Oberlandesgericht Wien

Abteilung 18, am …...“

Text

Begründung:

Mit Privatanklage vom 15. Mai 2025 (ON 2) beantragte A* E* (nunmehr: B*) unter anderem die Bestrafung des C* wegen des Vergehens der üblen Nachrede nach Paragraph 111, Absatz eins und 2 StGB und der Beleidigung nach Paragraph 115, StGB, dessen Verurteilung zur Bezahlung einer Entschädigung nach Paragraph 6, MedienG sowie die Veröffentlichung einer Mitteilung über das Verfahren gemäß Paragraph 37, Absatz eins, MedienG, weil C* am 19. Mai 2024 auf der frei zugänglichen Website ** einen mit einem Lichtbild des Privatanklägers versehenen Werbebeitrag der D* GmbH, deren Geschäftsführer der Privatankläger ist, in welchem die Dienste der GmbH zur Durchsetzung von Ansprüchen gegen „Falschparker auf Kundenparkplätzen“ beworben werden, mit den Worten „Ihr seids also die Arschlöcher, die Autofahrer wegen Besitzstörung abzocken. An Klo soll euch der Blitz treffen.“ kommentiert hat.
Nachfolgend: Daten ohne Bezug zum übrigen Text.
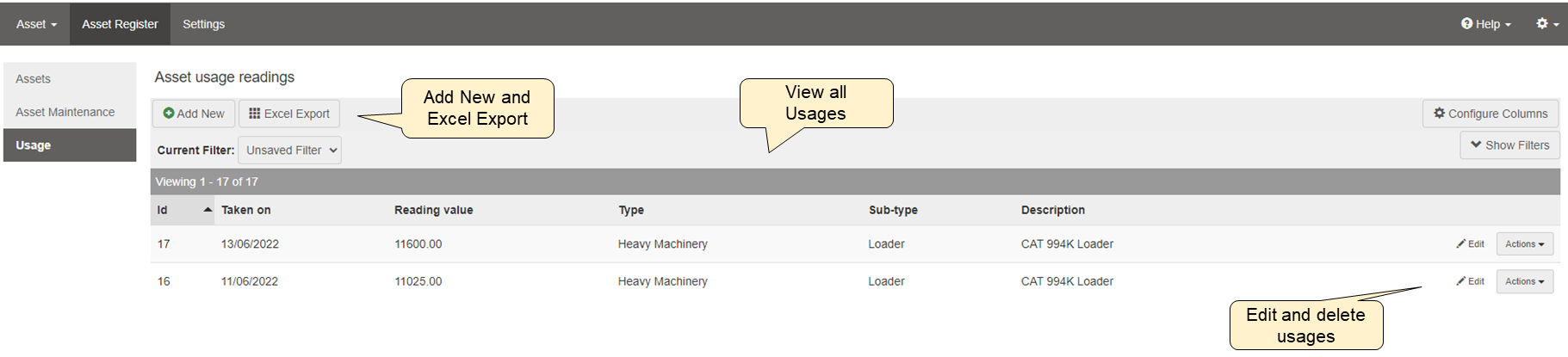Open the Current Filter dropdown
1568x357 pixels.
point(289,151)
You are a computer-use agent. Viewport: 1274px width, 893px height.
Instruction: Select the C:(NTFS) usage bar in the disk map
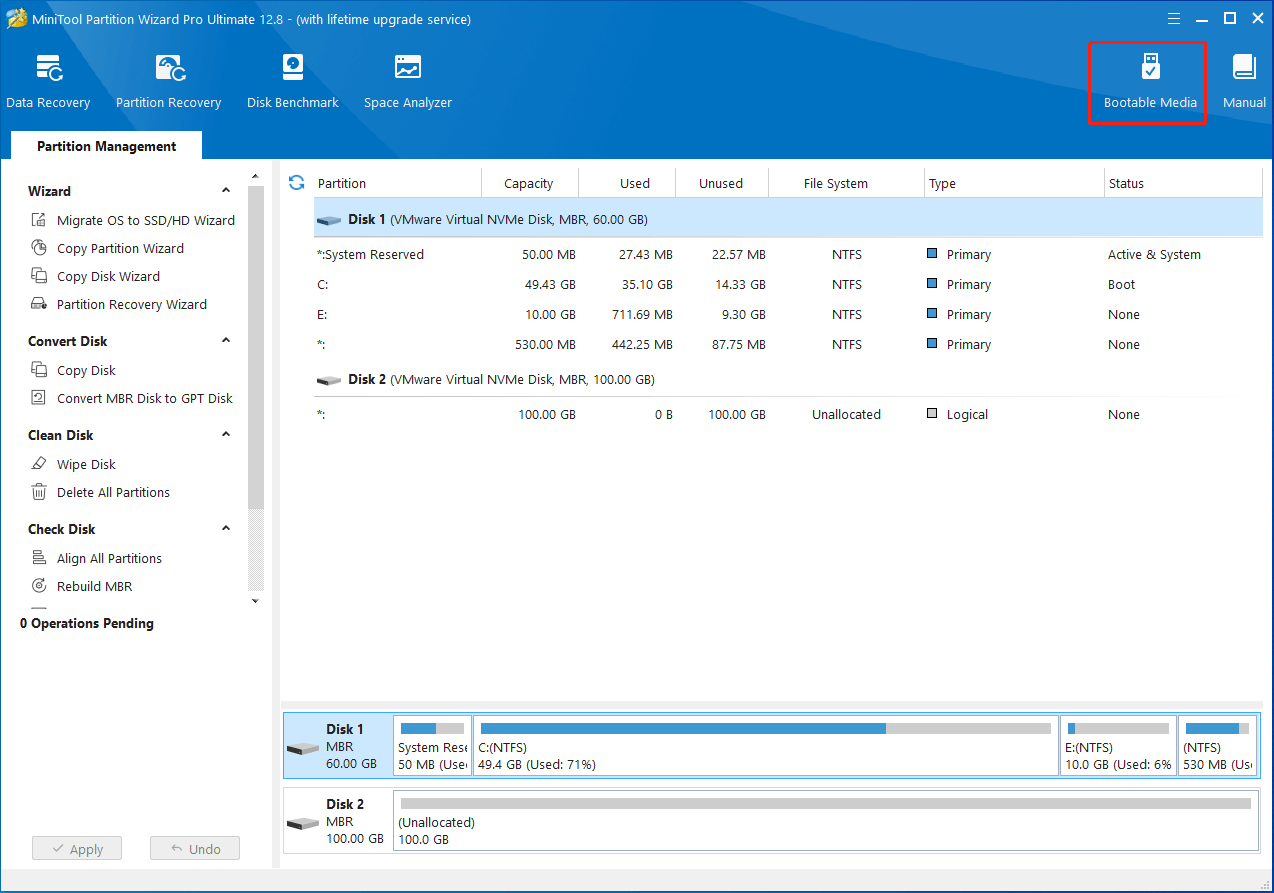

Mit dem angefochtenen Beschluss (ON 4) wies das Erstgericht den Antrag auf Veröffentlichung einer Mitteilung über das Verfahren gemäß Paragraph 37, Absatz eins, MedienG mit der Begründung ab, der Angeklagte C* sei nicht Medieninhaber der Facebookseite der D* GmbH, auf welcher der Kommentar veröffentlicht worden sei, woran auch die Funktionsweise von Facebook im Zusammenhang mit der Verbreitung im Newsfeed der Facebook-Freunde des Angeklagten nichts ändere. Behauptungen, wonach er die inkriminierte Äußerung auch anders verbreitet hätte, fänden sich nicht.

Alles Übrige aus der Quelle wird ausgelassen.